Sitting on the bale, he shrugged his big shoulders. “Deal’s a deal.”

“You call that a deal? This is a deal,” Margot said. “Five million dollars, Barney.

The same five Krendler’s, supposed to get for selling out the FBI, if you want to know.”

“We’re talking about getting enough semen from Mason to get Judy pregnant.”

“We’re talking about something else too. You know if you take Mason’s jism from him and leave him alive, he’d get you, Barney. You couldn’t run far enough. You’d go to the fucking pigs.”

“I’d do what?”

“What is it, Barney, Semper Fi, like it says on your arm?”

“When I took his money I said I’d take care of him. While I work for him, I won’t do him any harm. “

“You don’t have to . do anything to him except the medical, after he’s dead. I can’t touch him there. Not one more time. You might have to help me with Cordell. “

“You kill Mason, you only get one batch,” Barney said.

“We get five cc’s, even a low-normal sperm count, put extenders in it, we could try five times with insemination, we could do it in vitro Judy’s family’s real fertile.”

“Did you think about buying Cordell?”

“No. He’d never keep the deal. His word would be crap. Sooner or later he’d come back on me. He’d have to go.”

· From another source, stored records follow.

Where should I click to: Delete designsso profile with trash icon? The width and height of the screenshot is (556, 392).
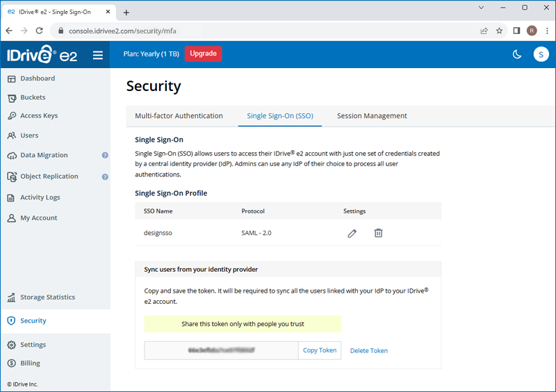point(378,234)
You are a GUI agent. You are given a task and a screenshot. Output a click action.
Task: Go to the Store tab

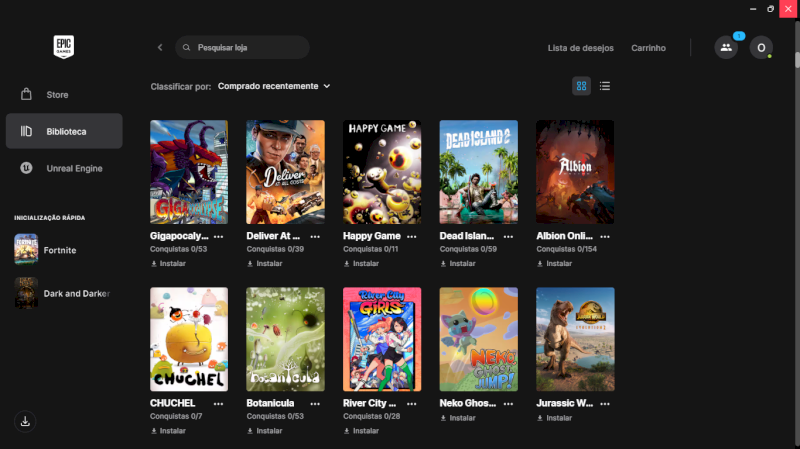tap(57, 95)

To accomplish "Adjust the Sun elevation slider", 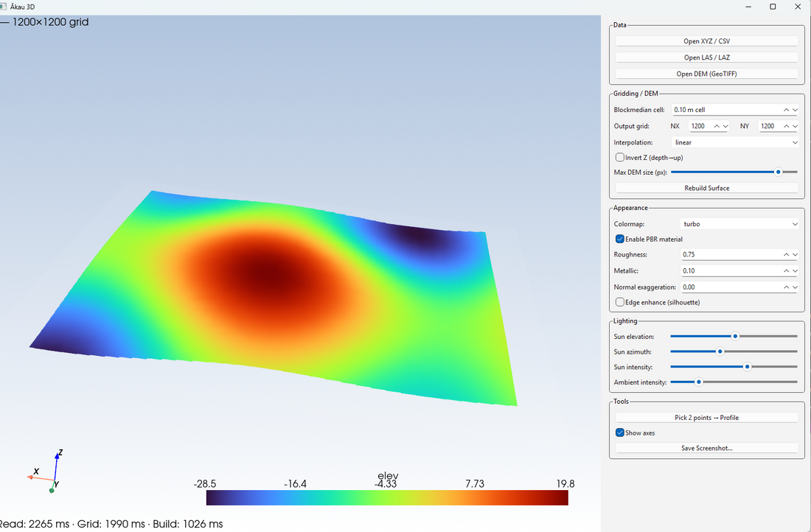I will [734, 336].
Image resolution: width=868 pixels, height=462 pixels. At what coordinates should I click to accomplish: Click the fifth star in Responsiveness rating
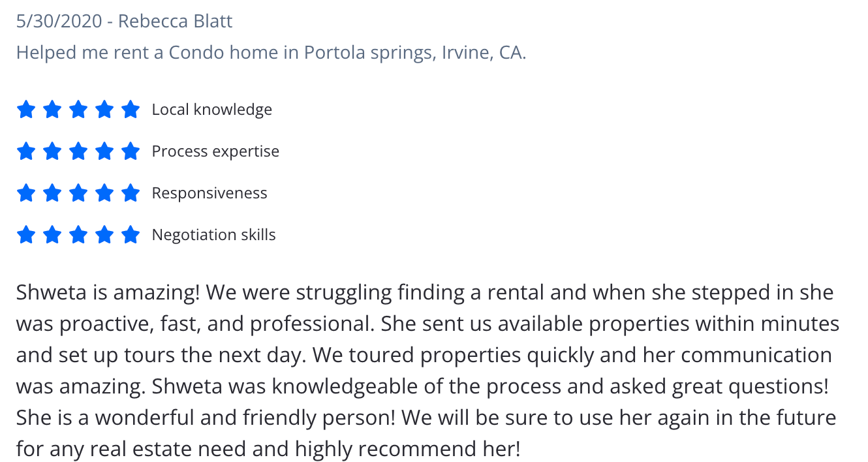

“You’ve thought about it a lot.”

“Yes. Barney, you have to control the nurse station. There’s tape backup on the monitors, there’s a record of every second. There’s live TV, but no videotape running. We - I put my hand down inside the shell of the respirator and immobilize his chest. Monitor shows the respirator still working. By the time his heart rate and blood pressure show a change, you rush in and he’s unconscious, you can try to revive him all you want. The only thing is, you don’t happen to notice me. I just press on his chest until he’s dead. You’ve worked enough autopsies, Barney. What do they look for when they suspect smothering?”

“Hemorrhages behind the eyelids.”

“Mason doesn’t have any eyelids.”

She had read up, and she was used to buying anything, anybody.

Barney looked her in the face but he fixed the hammer in his peripheral vision as he gave his answer: “No, Margot. “

“If I had let you fuck me would you do it?”

“No.”

“If I had fucked you would you do it?”

“No.”

“If you didn’t work here, if you didn’t have any medical responsibility to him would you do it?”

“Probably not.”

“Is it ethics or chickenshit?”

“I don’t know.”

“Let’s find out. You’re fired, Barney.”

He nodded, not particularly surprised.

“And, Barney?”

She raised a finger to her lips. “Shhhh. Give me your word? Do I have to say I could kill you with that prior in California? I don’t need to say that do I?”

“You don’t have to worry,” Barney said. “I’ve got to worry. I don’t know how Mason lets people go. Maybe they just disappear.”

“You don’t have to worry either, I’ll tell Mason you’ve had hepatitis. You don’t know a lot about his business except that he’s trying to help the law - and he knows we got the prior on you, he’ll let you go.”

Barney wondered which Dr Lecter had found more interesting in therapy, Mason Verger or his sister.